Alors que l’échéance approche pour le départ des orques du Marineland d’Antibes, trouver une issue digne pour ces cétacés devient un véritable casse-tête pour le gouvernement, pris en étau entre la pression des associations de protection animale et la volonté du parc de cesser ses activités.
Implanté sur la Côte d’Azur depuis 1970, Marineland a fermé ses portes au public en janvier, victime d’une désaffection croissante et de la loi sur le bien-être animal de 2021, qui interdira dès décembre 2026 les spectacles et la captivité des orques et dauphins en France.
En février, la direction du parc a déposé une demande pour organiser le transfert, avant la mi-avril, de ses deux orques — Wikie, 24 ans, et son fils Keijo, 11 ans — ainsi que de ses 12 dauphins vers deux structures situées en Espagne.
Elle alerte désormais sur « l’extrême urgence » de cette opération, soulignant que les contrats des employés, notamment les soigneurs, arrivent à échéance à la mi-avril, et que des travaux de maintenance seraient nécessaires si les bassins restaient occupés.
Cependant, les associations de défense des animaux s’opposent à ce départ, arguant que les conditions de vie des cétacés seraient encore plus dégradées en Espagne. Elles estiment qu’un tel transfert trahirait l’esprit de la loi de 2021, et militent pour la création de sanctuaires où ces animaux, nés en captivité, pourraient vivre en semi-liberté.
Le problème, c’est que même si la ministre de la Transition écologique, Agnès Pannier-Runacher, affirme depuis février collaborer avec ses homologues espagnol, italien et grec, le projet de sanctuaire le plus avancé ne sera pas opérationnel avant 2026 et ne pourra pas accueillir tous les animaux.
En janvier 2024, la justice avait interdit tout transfert des orques en attendant les conclusions d’une expertise sur leurs conditions de vie et leur aptitude à supporter les spectacles. Cette expertise avait été ordonnée en septembre 2023 après une longue bataille judiciaire menée par l’association One Voice.
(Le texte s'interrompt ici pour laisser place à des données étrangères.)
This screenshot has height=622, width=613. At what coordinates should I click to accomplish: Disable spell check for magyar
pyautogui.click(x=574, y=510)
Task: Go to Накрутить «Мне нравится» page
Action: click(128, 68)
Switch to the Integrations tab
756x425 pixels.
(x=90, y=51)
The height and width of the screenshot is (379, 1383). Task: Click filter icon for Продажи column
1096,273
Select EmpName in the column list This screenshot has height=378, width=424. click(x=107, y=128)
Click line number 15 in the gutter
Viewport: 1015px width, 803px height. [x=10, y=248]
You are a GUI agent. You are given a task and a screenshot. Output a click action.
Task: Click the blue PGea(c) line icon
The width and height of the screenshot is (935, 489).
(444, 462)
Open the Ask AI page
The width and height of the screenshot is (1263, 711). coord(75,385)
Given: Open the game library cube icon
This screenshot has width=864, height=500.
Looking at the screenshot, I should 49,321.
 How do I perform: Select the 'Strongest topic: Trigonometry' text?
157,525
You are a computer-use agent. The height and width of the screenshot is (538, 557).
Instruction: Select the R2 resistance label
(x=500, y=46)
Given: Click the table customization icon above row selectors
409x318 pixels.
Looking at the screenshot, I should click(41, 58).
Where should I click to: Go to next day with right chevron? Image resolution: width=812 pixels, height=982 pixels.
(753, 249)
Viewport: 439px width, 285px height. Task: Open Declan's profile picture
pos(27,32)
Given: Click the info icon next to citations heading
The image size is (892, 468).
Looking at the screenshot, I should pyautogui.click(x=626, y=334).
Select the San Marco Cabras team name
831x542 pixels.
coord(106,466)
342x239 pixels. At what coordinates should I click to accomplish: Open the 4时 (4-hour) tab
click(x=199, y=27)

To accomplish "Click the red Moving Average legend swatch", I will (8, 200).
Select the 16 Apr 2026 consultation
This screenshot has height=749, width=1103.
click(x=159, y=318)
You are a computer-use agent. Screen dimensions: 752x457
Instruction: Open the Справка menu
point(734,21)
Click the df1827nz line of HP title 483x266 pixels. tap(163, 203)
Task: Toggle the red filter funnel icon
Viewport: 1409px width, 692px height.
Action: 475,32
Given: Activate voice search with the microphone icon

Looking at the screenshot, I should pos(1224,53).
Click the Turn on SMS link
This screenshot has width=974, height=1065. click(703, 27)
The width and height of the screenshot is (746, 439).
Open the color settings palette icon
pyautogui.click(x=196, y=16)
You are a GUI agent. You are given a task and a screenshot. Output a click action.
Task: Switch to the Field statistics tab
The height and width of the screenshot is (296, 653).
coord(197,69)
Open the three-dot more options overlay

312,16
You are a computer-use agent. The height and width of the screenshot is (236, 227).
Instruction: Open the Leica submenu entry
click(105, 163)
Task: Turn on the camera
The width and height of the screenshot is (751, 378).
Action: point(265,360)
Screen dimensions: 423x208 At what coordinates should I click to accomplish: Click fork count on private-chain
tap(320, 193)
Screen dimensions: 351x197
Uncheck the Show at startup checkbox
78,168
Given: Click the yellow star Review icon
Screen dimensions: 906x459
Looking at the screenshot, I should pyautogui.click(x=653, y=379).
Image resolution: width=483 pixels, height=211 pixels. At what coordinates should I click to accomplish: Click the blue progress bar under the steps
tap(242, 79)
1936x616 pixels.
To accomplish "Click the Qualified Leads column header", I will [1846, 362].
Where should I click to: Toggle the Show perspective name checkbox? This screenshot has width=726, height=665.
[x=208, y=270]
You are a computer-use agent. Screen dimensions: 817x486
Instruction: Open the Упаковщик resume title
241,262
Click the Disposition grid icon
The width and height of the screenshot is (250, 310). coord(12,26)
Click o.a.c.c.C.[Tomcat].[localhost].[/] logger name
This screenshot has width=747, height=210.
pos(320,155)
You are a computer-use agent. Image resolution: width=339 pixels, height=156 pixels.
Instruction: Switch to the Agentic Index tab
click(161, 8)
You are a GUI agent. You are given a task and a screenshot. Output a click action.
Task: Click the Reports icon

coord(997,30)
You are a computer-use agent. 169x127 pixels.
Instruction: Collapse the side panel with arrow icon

Le rapport d’expertise, tombé lundi, a conclu que la qualité de l’eau et des installations était conforme aux normes actuelles, et que les spectacles représentaient des stimuli positifs pour le bien-être mental des cétacés en captivité
One Voice, dénonçant les « platitudes » du rapport, y a relevé « des constats inquiétants » concernant les soins apportés aux orques, notamment à Moana, mort à 12 ans d’une septicémie en octobre 2023, et à Inouk, décédé à 23 ans en mars 2024 après avoir ingéré un ressort métallique.
Dans les huit mois précédant sa mort, Moana avait reçu des antibiotiques pendant 107 jours, des corticoïdes pendant 31 jours, des antidouleurs durant 36 jours et des antifongiques pendant 21 jours. Malgré cela, les autopsies ont révélé chez les deux orques des infections graves non soignées.
Lors de l’adoption de la loi sur le bien-être animal, Bérangère Abba, alors secrétaire d’État à la Biodiversité, s’était engagée à ce que l’État soutienne les solutions de relogement des cétacés détenus dans les parcs français.
Le cabinet de Mme Pannier-Runacher a rappelé à l’AFP qu’aucune réponse n’avait été reçue lors des premiers appels à manifestation d’intérêt. En 2024, cinq projets de sanctuaires ont été soumis, mais aucun n’est aujourd’hui immédiatement disponible.
Mi-mars, la ministre a évoqué la possibilité d’un transfert temporaire des animaux en Espagne, dans l’attente de leur relogement définitif dans un sanctuaire.
Mais « du jour où les animaux seront sur le territoire espagnol, la France n’aura plus aucune emprise sur leur destin », a averti Sea Shepherd France dans une lettre ouverte à la ministre, qui a rassemblé 91.000 signatures.
L’association a proposé de verser immédiatement 5 millions d’euros pour maintenir les orques à Antibes en attendant la finalisation des sanctuaires. Marineland n’a pas souhaité réagir à cette proposition.
« Nous mettrons tout en œuvre pour empêcher ces transferts de la honte », a déclaré Sea Shepherd France.